2. Molecular regulation of unconventional myosin-5.
Myosin-5 (Myo5) is so far the best characterized unconventional myosin in term of cellular function and molecular regulation. Myo5 is widely expressed in almost all eukaryotes and implicated in a number of vesicles trafficking and tethering. We are particularly interested in how the motor function of Myo5 is regulated. We proposed a tail-inhibition model for the regulation of vertebrate Myo5a: The globular tail domain (GTD) of Myo5a is the inhibitory domain, which interacts with the head and inhibit its motor function; cargo-binding, high Ca2+ levels and/or phosphorylation may reduce the head-GTD interaction, thus activating the motor activity (BBRC 2004, JBC 2005,2006, PNAS 2008). This model for the regulation of Myo5 is well accepted in the field and becomes a paradigm for the regulation of unconventional myosin.
We found that vertebrate Myo5b and Myo5c, as well as Drosophila Myo5 is regulated by the GTD in a Ca2+-dependent manner (Cell 2008, JBC 2016a, Biochem J 2015), suggesting that tail-inhibition mechanism is conserved for class V myosins. We demonstrated that the GTD functions as a dimer in inhibiting the motor function of the head (JBC 2016b) and proposed that cargo-binding allosterically abolishes the head-GTD interaction, thus activating the motor function (Sci Rep 2015). We identified the calmodulin bound to the first IQ motif of Myo5a as the key for Ca2+ activation (JBC 2012). We solved the structure of myosin-5a in complex with Ca2+-bound calmodulin and characterized Ca2+ transition in the complex, and proposed that the calmodulin in complex with IQ motif functions as an intact Ca2+ sensor (PNAS 2016).
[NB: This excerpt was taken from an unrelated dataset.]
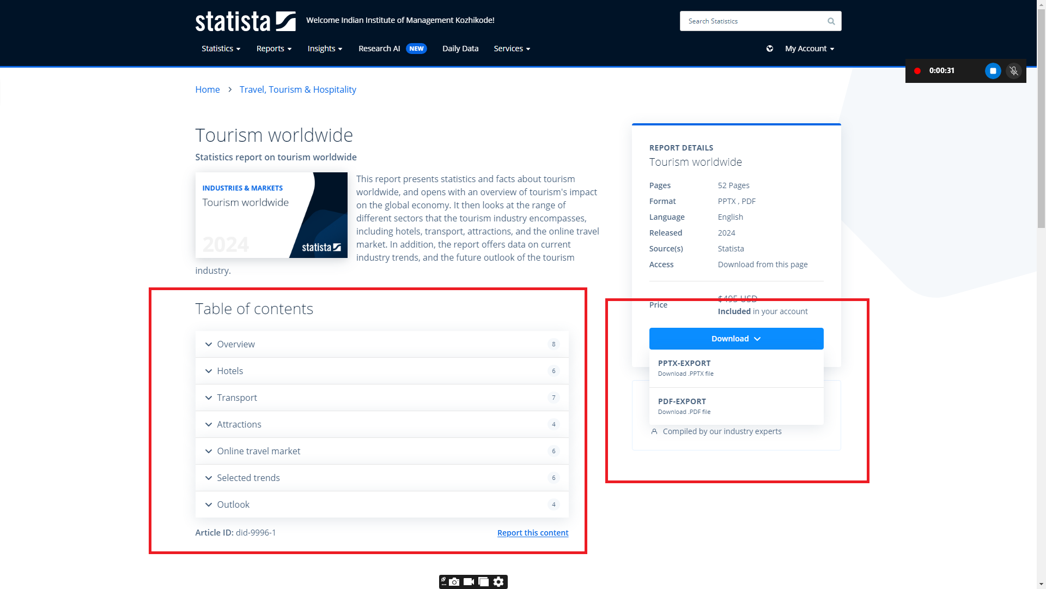Toggle the recorder microphone mute
This screenshot has height=589, width=1046.
1014,71
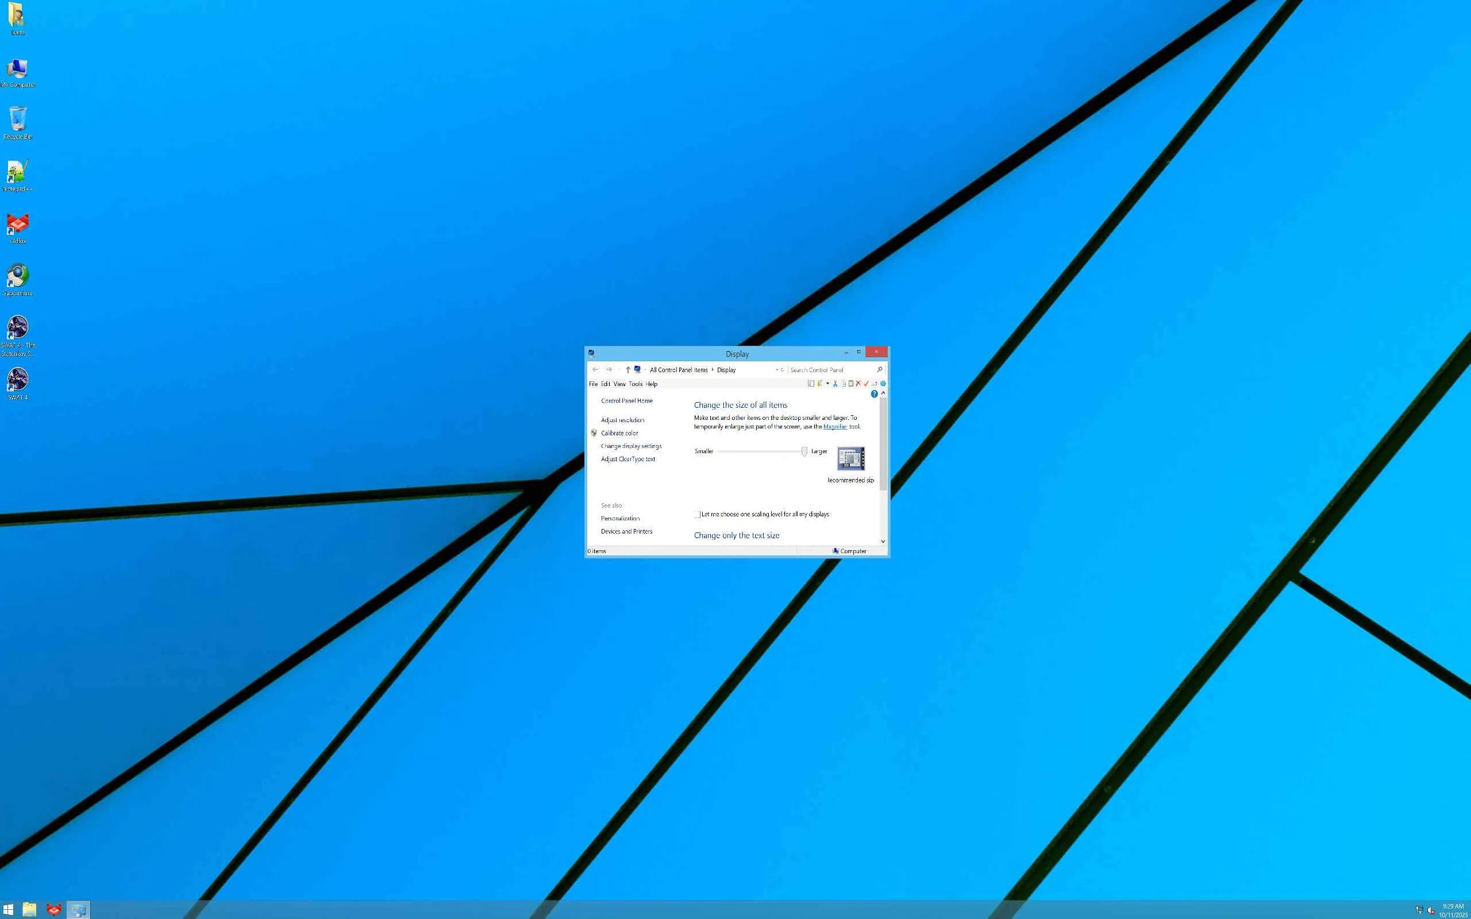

3. Molecular mechanism of insect muscle development
The migratory Locusts (Locusta migratoria) are important agricultural pests in China. The plague of Locusts is associated with the strong ability in moving and flying, which depends on locust muscle system. Striated muscle myosin is the most important functional protein in muscle. We found that, contrary to vertebrates, locust has only one striated muscle myosin gene, containing six alternative splicing exons in Locust myosin gene. In theory, locust myosin gene encodes 360 types of myosin (IMB 2016). We are currently investigating how the alternative splicing exons affect the function of Locust muscle myosin and how the alternative splicing exons of Locust myosin is regulated.